WHAT THIS EXERCISE ASKS –
A. Extract everything from "modern family parents" down to "during a pandemic)." in the article on parents bending the truth to keep kids in school, copying it word for word.
B. Extend the article on parents bending the truth to keep kids in school, starting right after its last sentence.

EXTRACT –
· · ·

Parents Have Incentive to Lie Right Now—That’s Systemic Failure

modern family parents lying to keep kids in school

Much has already been reported on last month’s childcare situation (or lack thereof). School closures and delays were rampant. Parents were feeling gaslit by lack of government support and clear guidelines. Teachers were struggling. In sum, it was a bleak time for parents (which says quite a lot, considering that we’re nearly two years into this special kind of hell that is parenting during a pandemic).

But something that is less openly discussed is how many of us are stretching the truth right now in order to keep our kids in school.

One mom told us that even though her daughter’s school has a strict “48-hours fever-free” policy in order to return to in-person learning, she chose to ignore it because both her and her partner had busy days at work and her child seemed fine. “She had a fever before bedtime but it was gone the next morning, so yeah, I sent her in.”

Another parent admitted to sending her child into daycare with a runny nose and slight cough, knowing that the school would likely send him back home in the afternoon but at least it bought her a couple of hours of childcare.

Yet another confessed that while she told the school about her daughter’s positive Covid test, she wished she hadn’t, noting that her daughter had zero symptoms and proceeded to test negative for her entire 10-day quarantine. (“I should have just said she had a cold, kept her home for a few days, and sent her back once her test was negative.”)

And pretty much every parent I spoke with admitted to skipping the daily temperature checks required by so many schools.

· · ·

RAW DATA –
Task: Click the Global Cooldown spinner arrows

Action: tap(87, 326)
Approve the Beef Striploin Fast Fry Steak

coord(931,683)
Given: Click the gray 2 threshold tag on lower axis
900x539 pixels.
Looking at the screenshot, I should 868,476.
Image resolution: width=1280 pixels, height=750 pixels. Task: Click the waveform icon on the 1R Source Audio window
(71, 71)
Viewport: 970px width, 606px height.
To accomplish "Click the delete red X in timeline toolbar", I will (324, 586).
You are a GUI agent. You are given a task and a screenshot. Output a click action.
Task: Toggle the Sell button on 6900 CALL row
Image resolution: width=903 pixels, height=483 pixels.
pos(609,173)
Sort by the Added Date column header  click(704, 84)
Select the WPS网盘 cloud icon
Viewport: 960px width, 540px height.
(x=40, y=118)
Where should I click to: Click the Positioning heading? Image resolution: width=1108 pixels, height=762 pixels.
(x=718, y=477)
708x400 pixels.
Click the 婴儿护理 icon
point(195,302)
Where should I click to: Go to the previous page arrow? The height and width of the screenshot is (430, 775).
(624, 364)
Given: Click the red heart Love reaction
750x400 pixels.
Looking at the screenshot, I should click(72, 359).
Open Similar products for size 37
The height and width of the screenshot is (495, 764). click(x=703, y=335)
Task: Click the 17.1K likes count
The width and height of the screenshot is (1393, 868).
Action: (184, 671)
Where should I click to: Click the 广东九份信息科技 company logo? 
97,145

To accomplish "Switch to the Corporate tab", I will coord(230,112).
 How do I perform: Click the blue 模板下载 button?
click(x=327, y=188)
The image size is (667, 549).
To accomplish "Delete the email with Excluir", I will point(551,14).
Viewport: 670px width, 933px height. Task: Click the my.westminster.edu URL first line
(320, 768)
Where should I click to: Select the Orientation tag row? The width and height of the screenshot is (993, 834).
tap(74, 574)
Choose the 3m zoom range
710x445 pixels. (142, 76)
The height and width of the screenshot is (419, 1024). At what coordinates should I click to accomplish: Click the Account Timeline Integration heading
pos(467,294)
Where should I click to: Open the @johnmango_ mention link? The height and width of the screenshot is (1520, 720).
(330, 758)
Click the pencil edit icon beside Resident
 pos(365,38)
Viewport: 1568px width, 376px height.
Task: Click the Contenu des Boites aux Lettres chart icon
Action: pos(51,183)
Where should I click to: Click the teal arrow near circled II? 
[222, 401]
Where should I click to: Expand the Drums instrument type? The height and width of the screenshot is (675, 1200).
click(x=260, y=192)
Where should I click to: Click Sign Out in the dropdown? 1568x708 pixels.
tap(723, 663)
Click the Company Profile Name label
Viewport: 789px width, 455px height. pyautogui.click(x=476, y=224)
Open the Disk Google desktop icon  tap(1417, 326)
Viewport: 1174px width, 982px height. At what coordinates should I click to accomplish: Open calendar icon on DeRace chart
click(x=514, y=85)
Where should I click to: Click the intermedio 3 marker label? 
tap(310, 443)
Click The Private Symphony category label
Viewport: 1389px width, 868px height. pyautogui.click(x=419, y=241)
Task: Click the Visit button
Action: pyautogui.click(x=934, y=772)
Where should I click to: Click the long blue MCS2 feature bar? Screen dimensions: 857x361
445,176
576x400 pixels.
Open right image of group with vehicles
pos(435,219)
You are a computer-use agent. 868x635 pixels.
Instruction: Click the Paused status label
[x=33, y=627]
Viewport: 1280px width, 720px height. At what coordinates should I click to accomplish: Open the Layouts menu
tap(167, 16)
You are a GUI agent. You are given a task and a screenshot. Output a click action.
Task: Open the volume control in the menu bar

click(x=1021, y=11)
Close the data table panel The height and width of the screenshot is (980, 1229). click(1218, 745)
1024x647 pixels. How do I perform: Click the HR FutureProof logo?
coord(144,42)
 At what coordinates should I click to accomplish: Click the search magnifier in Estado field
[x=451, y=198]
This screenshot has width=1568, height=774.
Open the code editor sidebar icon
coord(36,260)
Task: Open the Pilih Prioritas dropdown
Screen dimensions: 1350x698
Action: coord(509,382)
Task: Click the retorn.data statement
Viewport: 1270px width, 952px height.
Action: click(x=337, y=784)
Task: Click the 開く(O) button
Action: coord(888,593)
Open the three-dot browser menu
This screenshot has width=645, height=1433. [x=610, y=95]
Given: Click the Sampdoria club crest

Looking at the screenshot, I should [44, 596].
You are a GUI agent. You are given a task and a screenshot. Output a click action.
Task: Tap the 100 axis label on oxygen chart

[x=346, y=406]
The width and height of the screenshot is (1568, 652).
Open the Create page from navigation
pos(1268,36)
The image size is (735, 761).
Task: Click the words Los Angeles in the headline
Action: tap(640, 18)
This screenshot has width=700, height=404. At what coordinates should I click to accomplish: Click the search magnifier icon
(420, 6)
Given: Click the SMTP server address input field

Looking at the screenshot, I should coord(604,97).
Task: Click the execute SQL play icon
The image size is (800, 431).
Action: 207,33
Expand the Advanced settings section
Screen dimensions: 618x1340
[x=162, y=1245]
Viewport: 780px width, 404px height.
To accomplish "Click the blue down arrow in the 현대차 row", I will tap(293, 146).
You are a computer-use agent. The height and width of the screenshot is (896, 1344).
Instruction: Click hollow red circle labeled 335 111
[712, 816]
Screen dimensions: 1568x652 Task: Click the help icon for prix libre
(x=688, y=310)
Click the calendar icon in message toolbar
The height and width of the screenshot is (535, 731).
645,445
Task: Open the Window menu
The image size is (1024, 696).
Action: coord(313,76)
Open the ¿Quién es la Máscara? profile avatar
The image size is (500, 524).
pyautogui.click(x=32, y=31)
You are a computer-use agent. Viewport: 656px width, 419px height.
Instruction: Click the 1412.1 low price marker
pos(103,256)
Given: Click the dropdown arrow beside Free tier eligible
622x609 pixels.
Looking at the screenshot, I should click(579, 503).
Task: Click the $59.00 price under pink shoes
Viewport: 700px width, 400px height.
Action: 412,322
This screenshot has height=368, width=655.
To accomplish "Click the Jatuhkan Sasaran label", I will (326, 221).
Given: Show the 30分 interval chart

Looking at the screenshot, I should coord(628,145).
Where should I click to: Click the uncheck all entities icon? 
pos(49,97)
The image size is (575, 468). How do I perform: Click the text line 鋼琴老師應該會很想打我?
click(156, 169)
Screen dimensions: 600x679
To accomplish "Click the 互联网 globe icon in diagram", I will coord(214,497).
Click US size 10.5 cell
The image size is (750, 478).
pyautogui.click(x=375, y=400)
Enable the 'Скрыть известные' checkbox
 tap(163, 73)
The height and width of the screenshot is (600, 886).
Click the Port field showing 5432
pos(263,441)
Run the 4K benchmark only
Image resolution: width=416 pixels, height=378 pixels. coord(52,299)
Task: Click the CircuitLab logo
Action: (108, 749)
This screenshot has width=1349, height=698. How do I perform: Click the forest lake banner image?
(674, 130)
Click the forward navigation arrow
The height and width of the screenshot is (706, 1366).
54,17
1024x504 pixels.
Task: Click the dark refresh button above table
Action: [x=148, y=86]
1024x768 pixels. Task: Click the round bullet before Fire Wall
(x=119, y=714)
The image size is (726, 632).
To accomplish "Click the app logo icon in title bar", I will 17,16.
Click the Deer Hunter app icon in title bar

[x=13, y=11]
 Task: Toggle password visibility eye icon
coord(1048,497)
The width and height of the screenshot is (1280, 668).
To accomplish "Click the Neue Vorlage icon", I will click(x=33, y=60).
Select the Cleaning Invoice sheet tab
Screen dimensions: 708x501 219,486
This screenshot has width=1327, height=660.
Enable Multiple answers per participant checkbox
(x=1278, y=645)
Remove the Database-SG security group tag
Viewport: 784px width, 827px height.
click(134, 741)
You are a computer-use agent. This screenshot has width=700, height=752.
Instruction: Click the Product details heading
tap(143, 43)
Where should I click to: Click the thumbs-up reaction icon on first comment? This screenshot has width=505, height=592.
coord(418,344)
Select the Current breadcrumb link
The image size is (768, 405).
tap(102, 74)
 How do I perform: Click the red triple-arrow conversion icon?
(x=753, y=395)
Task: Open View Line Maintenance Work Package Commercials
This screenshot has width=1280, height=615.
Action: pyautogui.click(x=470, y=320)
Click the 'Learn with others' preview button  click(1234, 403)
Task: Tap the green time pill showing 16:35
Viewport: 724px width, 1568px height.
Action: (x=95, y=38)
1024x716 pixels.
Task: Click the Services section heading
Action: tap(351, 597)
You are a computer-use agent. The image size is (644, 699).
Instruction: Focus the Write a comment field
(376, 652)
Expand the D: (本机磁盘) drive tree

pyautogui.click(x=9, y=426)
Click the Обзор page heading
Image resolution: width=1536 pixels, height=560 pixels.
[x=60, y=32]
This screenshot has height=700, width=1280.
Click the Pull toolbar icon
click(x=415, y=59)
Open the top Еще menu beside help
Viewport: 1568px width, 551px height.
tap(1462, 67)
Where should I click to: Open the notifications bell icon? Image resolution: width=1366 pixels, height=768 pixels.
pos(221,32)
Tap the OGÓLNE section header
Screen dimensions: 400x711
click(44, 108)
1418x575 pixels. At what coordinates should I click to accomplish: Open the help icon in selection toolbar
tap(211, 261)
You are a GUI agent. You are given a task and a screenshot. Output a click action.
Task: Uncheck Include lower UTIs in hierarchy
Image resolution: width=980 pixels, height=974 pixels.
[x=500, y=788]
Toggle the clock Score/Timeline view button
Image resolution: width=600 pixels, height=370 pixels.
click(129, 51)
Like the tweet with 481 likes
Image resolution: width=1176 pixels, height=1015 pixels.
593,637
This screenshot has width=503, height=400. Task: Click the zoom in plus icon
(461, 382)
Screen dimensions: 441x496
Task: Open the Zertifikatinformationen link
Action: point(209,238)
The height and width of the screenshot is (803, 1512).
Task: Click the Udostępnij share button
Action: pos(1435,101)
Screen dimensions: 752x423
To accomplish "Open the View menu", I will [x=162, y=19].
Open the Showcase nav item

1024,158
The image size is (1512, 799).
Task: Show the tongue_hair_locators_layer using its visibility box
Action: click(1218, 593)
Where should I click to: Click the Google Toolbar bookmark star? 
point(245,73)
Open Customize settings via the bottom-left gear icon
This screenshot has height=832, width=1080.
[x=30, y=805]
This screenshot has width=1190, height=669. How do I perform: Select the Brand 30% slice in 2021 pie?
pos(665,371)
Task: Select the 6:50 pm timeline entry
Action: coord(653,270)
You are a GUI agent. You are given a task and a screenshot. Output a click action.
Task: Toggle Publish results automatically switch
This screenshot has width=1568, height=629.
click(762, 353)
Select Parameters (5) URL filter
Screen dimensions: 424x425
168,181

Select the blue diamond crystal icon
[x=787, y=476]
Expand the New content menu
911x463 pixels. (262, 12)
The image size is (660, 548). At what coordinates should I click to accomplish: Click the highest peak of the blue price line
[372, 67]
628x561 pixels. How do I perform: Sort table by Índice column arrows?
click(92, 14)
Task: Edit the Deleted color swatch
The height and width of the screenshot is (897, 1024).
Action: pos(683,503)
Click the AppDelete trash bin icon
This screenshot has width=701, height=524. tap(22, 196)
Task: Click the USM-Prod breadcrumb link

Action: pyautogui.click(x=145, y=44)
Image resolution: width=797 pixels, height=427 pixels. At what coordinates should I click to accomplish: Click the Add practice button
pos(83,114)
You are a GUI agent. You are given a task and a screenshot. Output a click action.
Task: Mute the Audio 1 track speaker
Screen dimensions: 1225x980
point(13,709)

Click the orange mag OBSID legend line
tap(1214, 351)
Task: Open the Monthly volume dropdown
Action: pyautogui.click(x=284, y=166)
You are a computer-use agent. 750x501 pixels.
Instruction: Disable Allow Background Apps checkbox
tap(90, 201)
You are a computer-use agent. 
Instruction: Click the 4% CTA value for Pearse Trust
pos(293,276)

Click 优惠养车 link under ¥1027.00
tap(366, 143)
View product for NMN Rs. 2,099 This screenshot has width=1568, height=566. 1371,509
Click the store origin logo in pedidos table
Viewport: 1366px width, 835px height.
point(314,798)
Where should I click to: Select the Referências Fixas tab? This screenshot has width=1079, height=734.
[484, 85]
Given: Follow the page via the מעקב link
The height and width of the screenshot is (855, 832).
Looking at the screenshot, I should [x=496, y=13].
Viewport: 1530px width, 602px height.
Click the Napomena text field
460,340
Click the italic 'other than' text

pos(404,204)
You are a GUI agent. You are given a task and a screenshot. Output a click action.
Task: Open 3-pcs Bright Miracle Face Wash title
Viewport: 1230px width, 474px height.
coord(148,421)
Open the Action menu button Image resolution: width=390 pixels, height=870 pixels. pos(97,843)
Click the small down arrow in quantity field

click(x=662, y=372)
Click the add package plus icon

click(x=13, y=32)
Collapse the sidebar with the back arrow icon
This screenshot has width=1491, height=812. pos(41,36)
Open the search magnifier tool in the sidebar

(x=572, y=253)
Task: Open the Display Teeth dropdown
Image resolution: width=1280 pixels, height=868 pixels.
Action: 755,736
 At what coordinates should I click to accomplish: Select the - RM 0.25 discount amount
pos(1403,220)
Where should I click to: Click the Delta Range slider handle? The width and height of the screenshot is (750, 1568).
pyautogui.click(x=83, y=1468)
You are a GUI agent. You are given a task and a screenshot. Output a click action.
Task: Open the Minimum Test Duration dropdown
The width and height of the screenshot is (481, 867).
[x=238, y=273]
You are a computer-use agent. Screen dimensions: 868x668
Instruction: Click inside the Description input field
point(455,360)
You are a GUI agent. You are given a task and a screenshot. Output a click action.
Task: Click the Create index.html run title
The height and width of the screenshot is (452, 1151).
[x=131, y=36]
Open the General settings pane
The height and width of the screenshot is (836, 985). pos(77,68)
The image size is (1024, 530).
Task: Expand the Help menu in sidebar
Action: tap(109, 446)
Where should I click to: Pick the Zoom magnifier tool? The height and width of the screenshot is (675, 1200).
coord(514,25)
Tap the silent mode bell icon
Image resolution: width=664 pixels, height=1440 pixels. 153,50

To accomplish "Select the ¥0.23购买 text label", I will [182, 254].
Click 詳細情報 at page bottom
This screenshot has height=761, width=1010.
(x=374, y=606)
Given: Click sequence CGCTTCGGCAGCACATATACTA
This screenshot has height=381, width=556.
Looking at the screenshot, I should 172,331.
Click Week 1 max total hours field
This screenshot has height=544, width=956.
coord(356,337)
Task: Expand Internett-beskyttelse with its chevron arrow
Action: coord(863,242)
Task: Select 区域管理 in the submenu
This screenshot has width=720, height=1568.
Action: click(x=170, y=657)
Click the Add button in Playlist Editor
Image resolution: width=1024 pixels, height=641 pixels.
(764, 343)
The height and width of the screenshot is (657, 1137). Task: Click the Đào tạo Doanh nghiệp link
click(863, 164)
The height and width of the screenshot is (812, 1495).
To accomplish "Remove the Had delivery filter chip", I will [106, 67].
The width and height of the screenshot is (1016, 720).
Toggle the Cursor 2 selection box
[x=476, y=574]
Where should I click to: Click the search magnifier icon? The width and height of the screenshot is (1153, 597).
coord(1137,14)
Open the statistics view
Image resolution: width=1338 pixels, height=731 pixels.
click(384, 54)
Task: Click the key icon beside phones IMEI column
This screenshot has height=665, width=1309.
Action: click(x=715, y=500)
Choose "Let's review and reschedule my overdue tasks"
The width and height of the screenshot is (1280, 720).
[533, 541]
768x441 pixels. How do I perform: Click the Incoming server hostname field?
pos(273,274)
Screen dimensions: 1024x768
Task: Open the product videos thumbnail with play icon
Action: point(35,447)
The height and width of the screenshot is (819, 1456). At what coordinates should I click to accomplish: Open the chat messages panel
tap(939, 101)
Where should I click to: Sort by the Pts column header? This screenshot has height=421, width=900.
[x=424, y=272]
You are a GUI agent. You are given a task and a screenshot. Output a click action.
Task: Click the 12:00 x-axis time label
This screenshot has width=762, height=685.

· · ·

ANSWER LIST –
A.
modern family parents lying to keep kids in school

Much has already been reported on last month’s childcare situation (or lack thereof). School closures and delays were rampant. Parents were feeling gaslit by lack of government support and clear guidelines. Teachers were struggling. In sum, it was a bleak time for parents (which says quite a lot, considering that we’re nearly two years into this special kind of hell that is parenting during a pandemic).

B.
This isn’t exactly new. Last year, we rounded up some of the lies that parents had told during the pandemic, ranging from minor fibs (“For weeks, I told my kids they weren’t allowed to come with me to the grocery store because of Covid, but really I just wanted to go shopping alone”) to slightly bigger untruths (“We drove to Ohio, but I told the kids it was ‘Pittsburgh’ so they wouldn’t tell school we had gone to a non-contiguous state”).

What’s different now, perhaps, is that because much of the rest of the population has moved on, thanks to increasing vaccine rates and looser restrictions, parents’ lies are becoming increasingly desperate. Because for parents, even though we are two years into this pandemic, it can feel like little has changed (particularly for those with kids under the age of 5 who are not yet eligible for the vaccine).

The mom with the 48-hour fever-free policy told us that while she might have considered keeping her daughter home a couple of months ago, after dealing with so many closures and actual sick days recently, she couldn’t do it again.

Some parents argue that stricter school sick policies due to Covid are robbing them of the judgement they innately have. Others are grateful that schools are doing everything they can to keep students safe. But most moms and dads we spoke with are somewhere in the middle. One mom whose school requests a pediatrician’s clearance for a runny nose told us she felt conflicted. “Is the runny nose policy extreme? Probably—but if a runny nose is the number one symptom of Omicron or Delta, what do you do? I know that they’re trying to mitigate closures—it just all feels like a catch-22, there’s no good solution for any side.”

Of course, not all parents are comfortable stretching the truth. In my own marriage, for example, my husband will insist on a real deal temperature check for our son, whereas I tend to think that a hand on the forehead is all you need.

“I’m a hypochondriac so I have never lied about the school policy,” another mom told us. “I’ve even made my partner retake Covid tests on our kid if I don't feel he got the required Monday morning swab just right. I just really am psycho about it even if it means falling on my own sword; but I think I’m also super conscious of parent shaming,” she adds.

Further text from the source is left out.